When this stage is done thoroughly, the result is a tea that:
- Does not rely on an artificial expiry date, but continues to evolve over time — hence the name Living Tea. (Have you tried our aged green tea?)
- Maintains balance even with longer infusions, rather than turning aggressively bitter.
- Withstands multiple rebrews, revealing layered aromas and depth.
- Holds long-term value for both drinkers and collectors, as its transformation continues in storage (Master Lin’s storage room truly smells like a temple).
When the Process Is Rushed
When this early transformation is rushed — often through fast, high-heat drying before internal conversion is complete — the leaf may retain untransformed grassy compounds. Even if later processed into green or red tea, its internal foundation can remain excessively cold.
This is one reason many commercially produced green teas are refrigerated. Without cold storage, residual instability in the leaf may lead to yellowing or flavour deterioration over time.
Through the eyes of experienced tea masters — who approach tea leaves as dynamic, living entities — the depth of transformation at the very beginning determines not only flavour and longevity, but also how the tea interacts with the body.
As Master Lin often says, a good tea should leave fragrance between the teeth even after ten infusions. More importantly, it should make us feel that “we become one with the chair” — relaxed in the body, settled in the breath, clear in the mind.
And when mind and body are aligned, we will hear more the language of our body — often challenging what the mind insists on justifying.
Meet Master Lin :)
Choosing Wisely
If the tea plant is inherently cooling and many modern teas are not sufficiently processed, then drinking strong tea on an empty stomach may indeed feel irritating to some people.
But when a tea has undergone thorough natural transformation — such as Living Tea, where its internal coldness has been properly converted — it carries balance, warmth and ease rather than sharpness.
In my own case, as I sit for morning meditation each day, Master’s Red has always been my companion.
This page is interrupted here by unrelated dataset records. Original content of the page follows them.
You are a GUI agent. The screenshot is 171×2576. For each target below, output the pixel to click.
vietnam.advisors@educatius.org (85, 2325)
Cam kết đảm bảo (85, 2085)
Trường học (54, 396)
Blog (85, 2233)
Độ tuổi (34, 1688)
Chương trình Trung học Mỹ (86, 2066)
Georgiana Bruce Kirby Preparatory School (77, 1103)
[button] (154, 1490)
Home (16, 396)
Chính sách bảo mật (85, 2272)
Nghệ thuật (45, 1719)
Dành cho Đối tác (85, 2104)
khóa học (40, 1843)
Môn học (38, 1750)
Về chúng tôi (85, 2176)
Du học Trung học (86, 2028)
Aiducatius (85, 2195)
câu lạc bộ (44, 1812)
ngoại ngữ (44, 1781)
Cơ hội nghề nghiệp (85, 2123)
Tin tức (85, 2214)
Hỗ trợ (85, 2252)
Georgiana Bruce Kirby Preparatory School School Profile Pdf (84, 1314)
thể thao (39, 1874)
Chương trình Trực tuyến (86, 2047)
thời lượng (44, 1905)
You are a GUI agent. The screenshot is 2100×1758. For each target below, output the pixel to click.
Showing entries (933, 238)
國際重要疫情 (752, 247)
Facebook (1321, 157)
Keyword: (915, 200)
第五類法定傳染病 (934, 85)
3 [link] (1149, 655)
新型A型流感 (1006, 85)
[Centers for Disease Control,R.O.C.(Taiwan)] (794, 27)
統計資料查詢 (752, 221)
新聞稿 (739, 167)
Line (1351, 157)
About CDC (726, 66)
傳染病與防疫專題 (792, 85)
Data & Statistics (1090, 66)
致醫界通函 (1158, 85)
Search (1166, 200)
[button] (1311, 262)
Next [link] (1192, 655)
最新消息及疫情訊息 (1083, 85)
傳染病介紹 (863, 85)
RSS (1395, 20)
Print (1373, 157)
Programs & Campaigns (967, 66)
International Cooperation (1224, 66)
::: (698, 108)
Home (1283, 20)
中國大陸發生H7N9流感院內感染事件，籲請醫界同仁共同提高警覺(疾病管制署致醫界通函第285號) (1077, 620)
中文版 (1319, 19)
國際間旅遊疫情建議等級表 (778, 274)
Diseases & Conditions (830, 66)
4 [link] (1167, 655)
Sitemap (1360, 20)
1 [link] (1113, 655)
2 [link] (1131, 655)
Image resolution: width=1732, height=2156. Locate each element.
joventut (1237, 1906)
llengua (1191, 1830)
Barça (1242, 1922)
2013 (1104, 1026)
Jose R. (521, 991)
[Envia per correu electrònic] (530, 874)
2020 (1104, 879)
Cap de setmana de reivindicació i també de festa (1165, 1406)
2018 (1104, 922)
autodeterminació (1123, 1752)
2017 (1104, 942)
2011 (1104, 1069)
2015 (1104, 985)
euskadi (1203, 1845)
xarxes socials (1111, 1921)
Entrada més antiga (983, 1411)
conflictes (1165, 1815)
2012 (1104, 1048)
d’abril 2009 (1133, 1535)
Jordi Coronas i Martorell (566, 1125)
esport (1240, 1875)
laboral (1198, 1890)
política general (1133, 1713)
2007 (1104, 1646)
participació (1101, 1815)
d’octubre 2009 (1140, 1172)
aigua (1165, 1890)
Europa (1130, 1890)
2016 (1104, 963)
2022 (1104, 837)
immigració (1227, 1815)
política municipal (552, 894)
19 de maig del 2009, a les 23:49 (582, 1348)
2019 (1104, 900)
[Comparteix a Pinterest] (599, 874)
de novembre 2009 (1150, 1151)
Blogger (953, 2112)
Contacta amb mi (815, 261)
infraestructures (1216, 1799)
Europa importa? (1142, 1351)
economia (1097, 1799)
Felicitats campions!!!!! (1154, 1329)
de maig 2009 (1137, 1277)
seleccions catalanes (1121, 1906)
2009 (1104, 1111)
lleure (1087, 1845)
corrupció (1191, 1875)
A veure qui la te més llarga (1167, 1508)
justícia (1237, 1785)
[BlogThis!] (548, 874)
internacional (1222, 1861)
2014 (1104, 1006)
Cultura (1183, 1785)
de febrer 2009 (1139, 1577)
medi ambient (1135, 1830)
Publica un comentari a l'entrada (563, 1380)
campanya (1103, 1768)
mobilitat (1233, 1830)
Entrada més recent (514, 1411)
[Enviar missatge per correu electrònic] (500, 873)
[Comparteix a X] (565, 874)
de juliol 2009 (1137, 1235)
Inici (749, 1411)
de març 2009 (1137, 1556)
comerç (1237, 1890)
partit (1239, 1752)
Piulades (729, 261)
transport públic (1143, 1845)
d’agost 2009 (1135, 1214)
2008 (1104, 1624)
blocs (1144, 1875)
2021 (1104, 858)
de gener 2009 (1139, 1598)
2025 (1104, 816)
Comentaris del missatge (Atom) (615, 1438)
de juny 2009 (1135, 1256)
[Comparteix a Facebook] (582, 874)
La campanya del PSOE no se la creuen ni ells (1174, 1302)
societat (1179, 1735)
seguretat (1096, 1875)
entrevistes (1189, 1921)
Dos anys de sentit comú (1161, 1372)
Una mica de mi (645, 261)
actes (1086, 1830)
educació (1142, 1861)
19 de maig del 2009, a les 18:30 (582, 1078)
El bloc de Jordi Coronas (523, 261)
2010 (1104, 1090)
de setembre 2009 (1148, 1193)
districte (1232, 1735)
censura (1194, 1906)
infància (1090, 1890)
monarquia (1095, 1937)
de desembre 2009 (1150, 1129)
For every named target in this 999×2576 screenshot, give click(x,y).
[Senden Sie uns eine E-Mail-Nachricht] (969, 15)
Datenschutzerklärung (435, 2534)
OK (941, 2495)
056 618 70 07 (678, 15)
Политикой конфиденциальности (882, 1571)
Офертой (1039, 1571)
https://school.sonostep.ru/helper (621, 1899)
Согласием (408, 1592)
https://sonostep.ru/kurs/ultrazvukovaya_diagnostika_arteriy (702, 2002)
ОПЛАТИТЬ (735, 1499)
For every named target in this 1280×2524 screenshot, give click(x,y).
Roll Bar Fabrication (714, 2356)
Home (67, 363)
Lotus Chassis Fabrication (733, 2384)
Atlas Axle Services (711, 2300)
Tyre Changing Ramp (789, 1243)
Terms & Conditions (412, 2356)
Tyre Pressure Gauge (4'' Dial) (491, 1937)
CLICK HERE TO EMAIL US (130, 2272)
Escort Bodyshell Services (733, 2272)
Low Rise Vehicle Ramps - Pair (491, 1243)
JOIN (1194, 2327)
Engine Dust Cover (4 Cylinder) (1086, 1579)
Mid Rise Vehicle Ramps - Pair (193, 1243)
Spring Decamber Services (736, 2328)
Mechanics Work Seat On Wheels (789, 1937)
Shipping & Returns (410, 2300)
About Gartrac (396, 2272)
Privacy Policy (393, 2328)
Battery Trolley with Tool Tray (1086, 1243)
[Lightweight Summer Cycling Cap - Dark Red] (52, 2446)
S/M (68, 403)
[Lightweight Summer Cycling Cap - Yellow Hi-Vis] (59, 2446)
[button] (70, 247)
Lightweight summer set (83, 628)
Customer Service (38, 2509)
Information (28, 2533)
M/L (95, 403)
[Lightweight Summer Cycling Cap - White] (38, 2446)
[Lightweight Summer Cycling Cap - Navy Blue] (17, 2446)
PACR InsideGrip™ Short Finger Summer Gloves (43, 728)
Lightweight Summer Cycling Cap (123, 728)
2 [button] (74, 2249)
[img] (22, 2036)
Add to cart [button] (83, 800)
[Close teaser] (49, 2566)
I place 3–4 grams into my Dezhong teapot (100ml), filling only two-thirds of the pot each brew, making two small cups of light tea—one as an offering, and one for myself —between meditation intervals.
As someone with a sensitive system who tends towards cold, Master’s Red is one of the very few red teas I can drink on an empty stomach without discomfort. Instead of strain, it brings warmth, nourishment and a quiet, steady clarity. Choosing wisely is not about restriction. It is about understanding the tea's transformative process from plant to beverage, honouring context, and cultivating knowledge and trust in the body.
Many of you may agree that tea is a subtle teacher. In this case, it teaches us the importance of relationship — to climate, to season, to craft, and most importantly, to ourselves.